There it was. Did you catch it?

Martin used the word “so” as a coordinating conjunction, in a manner in which the precedent construction—my not liking the song—was unstated and implied. What Martin was saying was, “Because you don’t like this song, you should change the station.” What rolled off his tongue was the casual, idiomatic, and perfect, “So change it.”

So … do you even need to ask?

I changed the station.

Special Guest Author: My Law-School Roommate on Jammin’ With Martin

Last weekend my law-school roommate, who lives in New Jersey, brought her daughter, Mieko, over to play with Martin. Mieko is five months older than Martin, and the most wonderfully bossy little girl, and one day she’s going to marry Martin. I’m quite confident of this; I’ve been planning the wedding since Martin was born.

(“‘The engagement between them is of a peculiar kind. From their infancy, they have been intended for each other. It was the favourite wish of his mother, as well as hers. While in their cradles, we planned the union . . . .'” Jane Austen, Pride and Prejudice.)

Those far-off nuptials, however, are not the topic du jour. Instead, the day after I dropped my erstwhile roommate and her daughter off at the New Jersey ferry, I received a message through Facebook, which I reprint here, unedited other than the pseudonyms:

It was great seeing you, Adrian, and Martin yesterday.

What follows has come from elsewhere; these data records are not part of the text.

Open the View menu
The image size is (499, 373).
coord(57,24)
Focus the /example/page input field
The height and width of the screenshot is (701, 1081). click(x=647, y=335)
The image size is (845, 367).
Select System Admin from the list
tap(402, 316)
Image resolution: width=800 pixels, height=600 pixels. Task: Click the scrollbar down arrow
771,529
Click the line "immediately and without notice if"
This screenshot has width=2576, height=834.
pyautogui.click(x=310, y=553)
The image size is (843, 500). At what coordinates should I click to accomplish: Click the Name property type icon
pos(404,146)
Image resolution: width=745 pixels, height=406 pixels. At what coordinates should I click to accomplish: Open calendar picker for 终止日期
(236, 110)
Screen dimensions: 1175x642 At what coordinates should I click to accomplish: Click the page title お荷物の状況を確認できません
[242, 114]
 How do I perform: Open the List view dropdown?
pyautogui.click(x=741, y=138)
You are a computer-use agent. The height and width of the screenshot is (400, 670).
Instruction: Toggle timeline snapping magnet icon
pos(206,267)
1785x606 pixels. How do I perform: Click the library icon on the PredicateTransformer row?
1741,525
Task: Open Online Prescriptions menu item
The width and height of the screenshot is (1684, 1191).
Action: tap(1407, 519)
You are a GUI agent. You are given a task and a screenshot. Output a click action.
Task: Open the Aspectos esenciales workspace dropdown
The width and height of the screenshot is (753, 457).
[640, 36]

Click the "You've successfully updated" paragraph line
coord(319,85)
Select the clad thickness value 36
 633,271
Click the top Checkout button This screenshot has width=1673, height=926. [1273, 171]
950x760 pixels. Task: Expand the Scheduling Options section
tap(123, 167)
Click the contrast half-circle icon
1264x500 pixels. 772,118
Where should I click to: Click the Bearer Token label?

I wanted to tell you something in the car and didn’t get a chance to. I remember you told me a while ago that Martin could not participate in a kiddie gym class because he was not able to follow what the other kids were doing and would go off and do his own thing. Well, yesterday, I noticed that that was not an issue for Martin anymore. Remember when we were having our jam session? I was on acoustic guitar, Mieko was on electric guitar, you were on tambourine, and Martin was on harmonica. He was definitely aware that we were all playing music together. Not only was he aware that we were having a jam session, but he also noticed a certain someone (Adrian) who was off doing his own thing and was not participating in the group activity! He then proceeded to pull over Adrian to the piano so that everyone was participating together!

What was impressive was that we weren’t all doing the same activity, like everyone hopping on one foot or everyone clapping hands. All of us were each doing something different with different instruments, and yet Martin recognized it as a coordinated activity where each person, doing something different, was together working toward the same goal of creating music. So playing the piano was acceptable to him, but looking at the computer screen was not. I am no expert on child development, but doesn’t that require an awareness of others at a level that three-year-olds don’t always have?

Anyway, the jam session was very fun and very cool!

I take issue with only one part of this message: With twin seven-year-old sons at home, plus Mieko, my roommate by now is an expert on child development. And that makes what she wrote all the better.

A boy and his cat. Martin and George, tuckered out from a hard day of playing with friends.